Outsourcing also remains a possible tool to help companies through the Great Reshuffle. While it’s not really possible to outsource high-valued, strategic positions like data scientists, relying on business process outsourcing (BPO) providers to fill in for other positions can help companies free up resources and personnel to direct to the problem areas, which may include data and AI.

David Rickard of the Everest Group, a respected provider of insight for the global BPO industry, says that while countries like India have a lot to offer now, there are some other locales that should be on your radar, including Africa.
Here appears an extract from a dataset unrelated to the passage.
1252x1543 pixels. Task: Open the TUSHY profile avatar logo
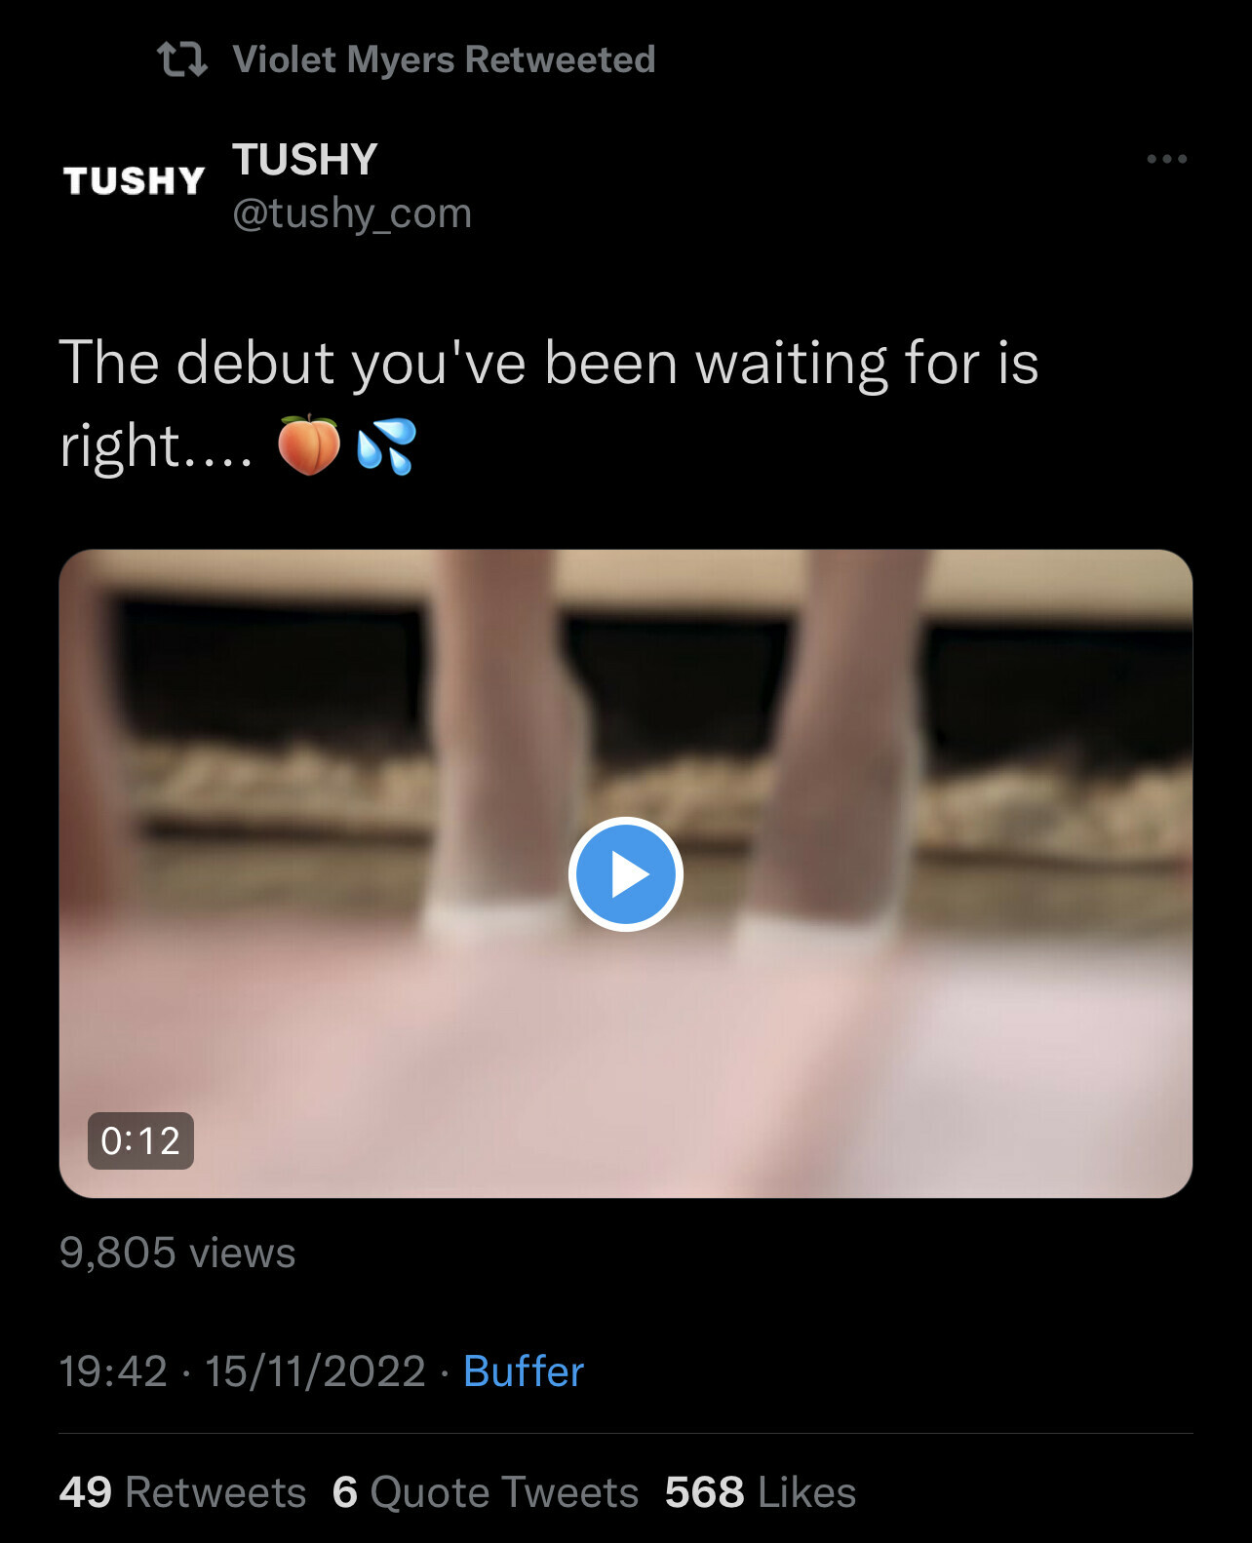pos(134,180)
“We talk about doubling down in India for the next three to five years in terms of looking for the talent, because they’ve got the talent now,” Rickard tells Datanami in a recent interveiw. “But boldly go where no one has gone before and actually consider Africa as a long-term potential solution as it matures more and as people are coming into the workforce who are educated from an IT perspective.”

Africa has a lot of things going for it, Rickard says. First and foremost, while the pipeline for workers entering the workforce in the future is shrinking in many developed countries, it’s actually getting bigger in Africa. “If you look at the population in that 10 to 14 age range and the 15 to 19 age range, we’re talking about over a billion people coming into the workforce over the next few years,” he says.

Everest Group ranks the countries across various criteria, including infrastructure, safety, security, economics, digital readiness, and quality of life, Rickard says. “But then also we assess, what’s the standard of English?”

Tech giants are already investing in the leading countries. For example, Microsoft is investing in Rwanda, Rickard says, and Google is also making investments. In addition to Rwandan, other East African countries on Everest’s list include Kenya, Mauritius and Uganda. In West Africa, Ghana and Nigeria are good sources of workers from a BPO perspective, while in North Africa, it’s Egypt, Morocco, and Tunisia. South Africa also makes the list.

Rickard specializes in call center work, which is slightly different than IT work. But both require good education and English proficiency, so there’s some possibility that Africa could play a bigger role in data work in the future.